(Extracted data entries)
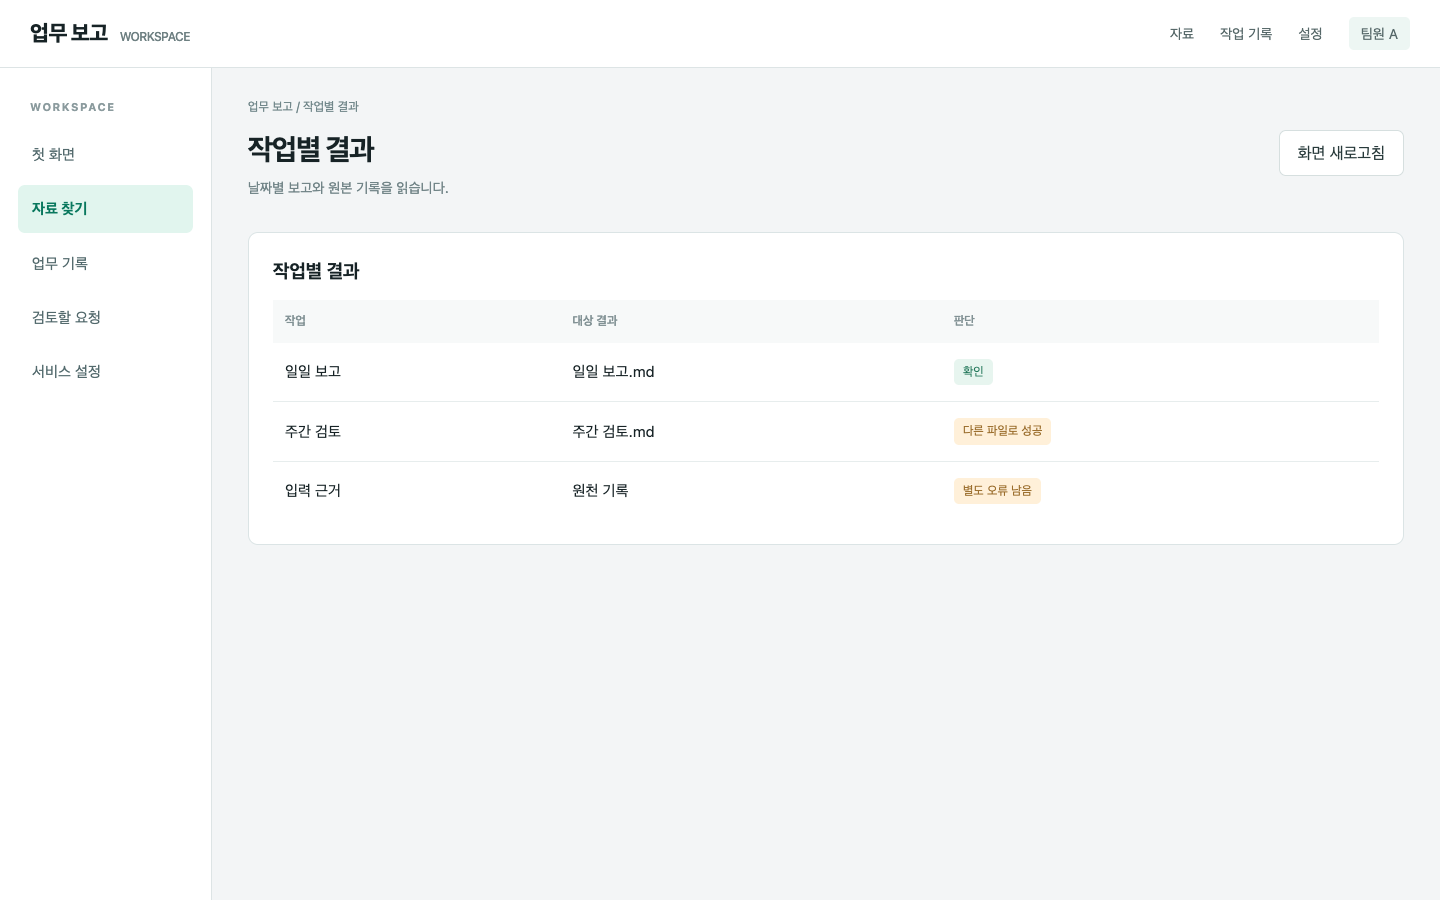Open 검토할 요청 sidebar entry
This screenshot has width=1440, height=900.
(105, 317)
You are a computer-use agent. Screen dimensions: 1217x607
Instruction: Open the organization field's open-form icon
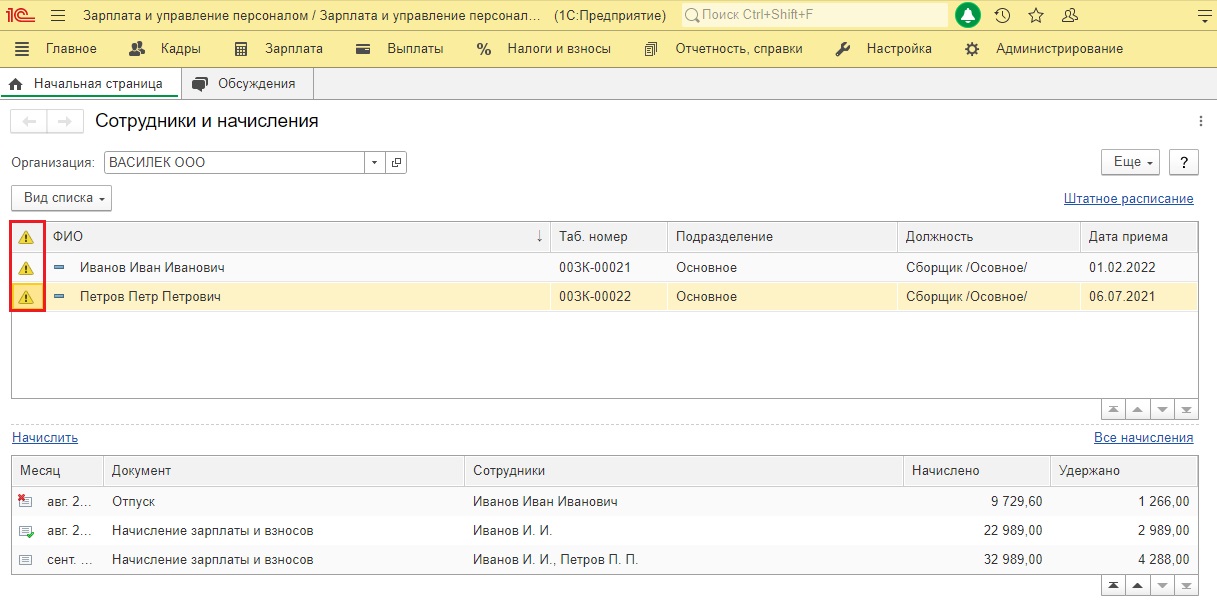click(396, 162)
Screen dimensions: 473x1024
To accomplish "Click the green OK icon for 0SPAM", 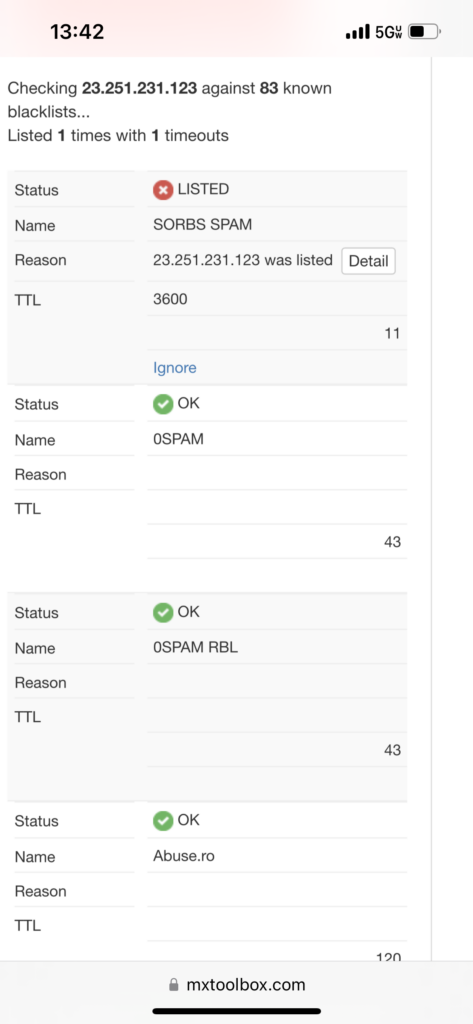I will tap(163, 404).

• _Required action_
Copy, from the data above, every line where the word "dimensions" appears.

• _Answer box_
You are a computer-use agent. Screen dimensions: 1217x607
Screen dimensions: 473x1024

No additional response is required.